+++ Entries shown +++
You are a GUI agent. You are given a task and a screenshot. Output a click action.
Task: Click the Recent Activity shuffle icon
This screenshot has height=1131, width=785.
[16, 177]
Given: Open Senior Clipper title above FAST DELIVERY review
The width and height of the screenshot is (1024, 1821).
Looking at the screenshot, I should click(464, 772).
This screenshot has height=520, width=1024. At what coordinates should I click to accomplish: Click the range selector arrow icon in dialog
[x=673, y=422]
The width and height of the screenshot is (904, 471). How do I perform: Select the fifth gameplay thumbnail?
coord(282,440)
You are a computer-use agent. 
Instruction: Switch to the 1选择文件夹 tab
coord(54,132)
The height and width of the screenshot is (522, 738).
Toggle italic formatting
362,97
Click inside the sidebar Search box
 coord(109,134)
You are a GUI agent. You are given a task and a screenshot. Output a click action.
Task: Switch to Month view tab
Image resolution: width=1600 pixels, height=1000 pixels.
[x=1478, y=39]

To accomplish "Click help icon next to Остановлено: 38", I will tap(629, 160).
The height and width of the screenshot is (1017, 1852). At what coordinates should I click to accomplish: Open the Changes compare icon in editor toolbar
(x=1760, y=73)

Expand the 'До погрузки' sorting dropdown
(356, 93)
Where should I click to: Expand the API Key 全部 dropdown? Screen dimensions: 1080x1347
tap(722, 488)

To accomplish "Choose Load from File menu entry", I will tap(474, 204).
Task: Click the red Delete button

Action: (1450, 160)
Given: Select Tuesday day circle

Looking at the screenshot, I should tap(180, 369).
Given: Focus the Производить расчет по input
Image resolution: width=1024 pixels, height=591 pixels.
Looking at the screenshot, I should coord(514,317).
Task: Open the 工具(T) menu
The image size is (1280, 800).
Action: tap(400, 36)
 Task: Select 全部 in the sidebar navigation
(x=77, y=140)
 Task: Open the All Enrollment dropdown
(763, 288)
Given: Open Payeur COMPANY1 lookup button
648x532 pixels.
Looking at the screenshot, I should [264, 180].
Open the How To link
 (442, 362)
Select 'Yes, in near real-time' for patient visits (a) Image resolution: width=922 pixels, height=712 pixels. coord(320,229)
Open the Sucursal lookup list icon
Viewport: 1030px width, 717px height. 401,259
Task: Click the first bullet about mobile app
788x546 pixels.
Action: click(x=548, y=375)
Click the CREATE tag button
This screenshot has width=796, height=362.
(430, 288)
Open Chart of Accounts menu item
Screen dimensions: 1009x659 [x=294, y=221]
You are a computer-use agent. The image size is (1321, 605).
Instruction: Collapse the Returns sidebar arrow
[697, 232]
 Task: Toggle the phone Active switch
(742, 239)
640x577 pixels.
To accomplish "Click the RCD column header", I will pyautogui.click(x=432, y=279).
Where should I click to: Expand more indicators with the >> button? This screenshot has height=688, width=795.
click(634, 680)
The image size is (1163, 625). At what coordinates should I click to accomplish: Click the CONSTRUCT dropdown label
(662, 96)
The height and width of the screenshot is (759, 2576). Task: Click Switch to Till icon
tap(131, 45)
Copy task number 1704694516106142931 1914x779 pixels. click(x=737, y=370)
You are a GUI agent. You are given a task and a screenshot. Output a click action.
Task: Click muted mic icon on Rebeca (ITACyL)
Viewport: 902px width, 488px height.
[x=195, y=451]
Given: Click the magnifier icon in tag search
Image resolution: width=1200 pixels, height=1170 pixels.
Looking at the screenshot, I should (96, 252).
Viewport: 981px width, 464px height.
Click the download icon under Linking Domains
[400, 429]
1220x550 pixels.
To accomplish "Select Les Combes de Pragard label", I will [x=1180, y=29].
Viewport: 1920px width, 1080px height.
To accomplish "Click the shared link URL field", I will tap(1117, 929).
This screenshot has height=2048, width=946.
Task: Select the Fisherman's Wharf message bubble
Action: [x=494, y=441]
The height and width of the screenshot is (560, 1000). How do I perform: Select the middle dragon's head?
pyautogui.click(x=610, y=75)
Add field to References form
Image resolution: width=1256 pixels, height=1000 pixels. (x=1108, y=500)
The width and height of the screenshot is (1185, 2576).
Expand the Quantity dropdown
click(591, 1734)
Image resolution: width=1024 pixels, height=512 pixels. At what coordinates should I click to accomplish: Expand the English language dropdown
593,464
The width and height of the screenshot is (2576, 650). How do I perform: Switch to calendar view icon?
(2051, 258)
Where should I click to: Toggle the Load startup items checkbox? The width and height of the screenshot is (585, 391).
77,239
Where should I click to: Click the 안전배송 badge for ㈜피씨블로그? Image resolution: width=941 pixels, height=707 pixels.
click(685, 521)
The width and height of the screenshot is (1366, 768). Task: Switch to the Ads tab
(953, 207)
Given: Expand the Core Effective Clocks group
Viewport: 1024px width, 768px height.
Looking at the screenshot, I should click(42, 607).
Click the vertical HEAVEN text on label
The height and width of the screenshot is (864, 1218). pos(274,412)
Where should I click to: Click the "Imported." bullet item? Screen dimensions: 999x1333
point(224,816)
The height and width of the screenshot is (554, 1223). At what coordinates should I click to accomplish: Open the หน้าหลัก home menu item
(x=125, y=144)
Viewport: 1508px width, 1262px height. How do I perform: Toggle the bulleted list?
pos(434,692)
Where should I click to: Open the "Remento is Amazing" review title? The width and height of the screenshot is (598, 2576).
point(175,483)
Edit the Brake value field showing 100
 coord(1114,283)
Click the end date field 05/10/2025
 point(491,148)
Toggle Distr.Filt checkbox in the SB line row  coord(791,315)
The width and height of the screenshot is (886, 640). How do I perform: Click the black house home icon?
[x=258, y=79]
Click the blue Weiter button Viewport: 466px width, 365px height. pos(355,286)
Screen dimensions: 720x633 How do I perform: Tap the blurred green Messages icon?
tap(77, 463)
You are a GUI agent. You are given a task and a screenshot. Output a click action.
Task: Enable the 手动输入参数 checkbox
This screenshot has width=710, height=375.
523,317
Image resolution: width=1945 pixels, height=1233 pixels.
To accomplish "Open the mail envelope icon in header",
+++
Assignment — All of the data is to be written out again, word for word.

Exercise answer —
You are a GUI agent. You are given a task and a screenshot. Output a click action.
Task: Click the Recent Activity shuffle icon
This screenshot has height=1131, width=785.
[16, 177]
Given: Open Senior Clipper title above FAST DELIVERY review
The width and height of the screenshot is (1024, 1821).
Looking at the screenshot, I should click(464, 772).
This screenshot has height=520, width=1024. At what coordinates should I click to accomplish: Click the range selector arrow icon in dialog
[x=673, y=422]
The width and height of the screenshot is (904, 471). How do I perform: Select the fifth gameplay thumbnail?
coord(282,440)
You are a computer-use agent. 
Instruction: Switch to the 1选择文件夹 tab
coord(54,132)
The height and width of the screenshot is (522, 738).
Toggle italic formatting
362,97
Click inside the sidebar Search box
 coord(109,134)
You are a GUI agent. You are given a task and a screenshot. Output a click action.
Task: Switch to Month view tab
Image resolution: width=1600 pixels, height=1000 pixels.
[x=1478, y=39]

To accomplish "Click help icon next to Остановлено: 38", I will tap(629, 160).
The height and width of the screenshot is (1017, 1852). At what coordinates should I click to accomplish: Open the Changes compare icon in editor toolbar
(x=1760, y=73)

Expand the 'До погрузки' sorting dropdown
(356, 93)
Where should I click to: Expand the API Key 全部 dropdown? Screen dimensions: 1080x1347
tap(722, 488)

To accomplish "Choose Load from File menu entry", I will tap(474, 204).
Task: Click the red Delete button

Action: (1450, 160)
Given: Select Tuesday day circle

Looking at the screenshot, I should tap(180, 369).
Given: Focus the Производить расчет по input
Image resolution: width=1024 pixels, height=591 pixels.
Looking at the screenshot, I should coord(514,317).
Task: Open the 工具(T) menu
The image size is (1280, 800).
Action: tap(400, 36)
 Task: Select 全部 in the sidebar navigation
(x=77, y=140)
 Task: Open the All Enrollment dropdown
(763, 288)
Given: Open Payeur COMPANY1 lookup button
648x532 pixels.
Looking at the screenshot, I should [264, 180].
Open the How To link
 (442, 362)
Select 'Yes, in near real-time' for patient visits (a) Image resolution: width=922 pixels, height=712 pixels. coord(320,229)
Open the Sucursal lookup list icon
Viewport: 1030px width, 717px height. 401,259
Task: Click the first bullet about mobile app
788x546 pixels.
Action: click(x=548, y=375)
Click the CREATE tag button
This screenshot has width=796, height=362.
(430, 288)
Open Chart of Accounts menu item
Screen dimensions: 1009x659 [x=294, y=221]
You are a computer-use agent. The image size is (1321, 605).
Instruction: Collapse the Returns sidebar arrow
[697, 232]
 Task: Toggle the phone Active switch
(742, 239)
640x577 pixels.
To accomplish "Click the RCD column header", I will pyautogui.click(x=432, y=279).
Where should I click to: Expand more indicators with the >> button? This screenshot has height=688, width=795.
click(634, 680)
The image size is (1163, 625). At what coordinates should I click to accomplish: Click the CONSTRUCT dropdown label
(662, 96)
The height and width of the screenshot is (759, 2576). Task: Click Switch to Till icon
tap(131, 45)
Copy task number 1704694516106142931 1914x779 pixels. click(x=737, y=370)
You are a GUI agent. You are given a task and a screenshot. Output a click action.
Task: Click muted mic icon on Rebeca (ITACyL)
Viewport: 902px width, 488px height.
[x=195, y=451]
Given: Click the magnifier icon in tag search
Image resolution: width=1200 pixels, height=1170 pixels.
Looking at the screenshot, I should (96, 252).
Viewport: 981px width, 464px height.
Click the download icon under Linking Domains
[400, 429]
1220x550 pixels.
To accomplish "Select Les Combes de Pragard label", I will [x=1180, y=29].
Viewport: 1920px width, 1080px height.
To accomplish "Click the shared link URL field", I will tap(1117, 929).
This screenshot has height=2048, width=946.
Task: Select the Fisherman's Wharf message bubble
Action: [x=494, y=441]
The height and width of the screenshot is (560, 1000). How do I perform: Select the middle dragon's head?
pyautogui.click(x=610, y=75)
Add field to References form
Image resolution: width=1256 pixels, height=1000 pixels. (x=1108, y=500)
The width and height of the screenshot is (1185, 2576).
Expand the Quantity dropdown
click(591, 1734)
Image resolution: width=1024 pixels, height=512 pixels. At what coordinates should I click to accomplish: Expand the English language dropdown
593,464
The width and height of the screenshot is (2576, 650). How do I perform: Switch to calendar view icon?
(2051, 258)
Where should I click to: Toggle the Load startup items checkbox? The width and height of the screenshot is (585, 391).
77,239
Where should I click to: Click the 안전배송 badge for ㈜피씨블로그? Image resolution: width=941 pixels, height=707 pixels.
click(685, 521)
The width and height of the screenshot is (1366, 768). Task: Switch to the Ads tab
(953, 207)
Given: Expand the Core Effective Clocks group
Viewport: 1024px width, 768px height.
Looking at the screenshot, I should click(42, 607).
Click the vertical HEAVEN text on label
The height and width of the screenshot is (864, 1218). pos(274,412)
Where should I click to: Click the "Imported." bullet item? Screen dimensions: 999x1333
point(224,816)
The height and width of the screenshot is (554, 1223). At what coordinates should I click to accomplish: Open the หน้าหลัก home menu item
(x=125, y=144)
Viewport: 1508px width, 1262px height. How do I perform: Toggle the bulleted list?
pos(434,692)
Where should I click to: Open the "Remento is Amazing" review title? The width and height of the screenshot is (598, 2576).
point(175,483)
Edit the Brake value field showing 100
 coord(1114,283)
Click the end date field 05/10/2025
 point(491,148)
Toggle Distr.Filt checkbox in the SB line row  coord(791,315)
The width and height of the screenshot is (886, 640). How do I perform: Click the black house home icon?
[x=258, y=79]
Click the blue Weiter button Viewport: 466px width, 365px height. pos(355,286)
Screen dimensions: 720x633 How do I perform: Tap the blurred green Messages icon?
tap(77, 463)
You are a GUI agent. You are given a task and a screenshot. Output a click action.
Task: Enable the 手动输入参数 checkbox
This screenshot has width=710, height=375.
523,317
Image resolution: width=1945 pixels, height=1233 pixels.
To accomplish "Open the mail envelope icon in header",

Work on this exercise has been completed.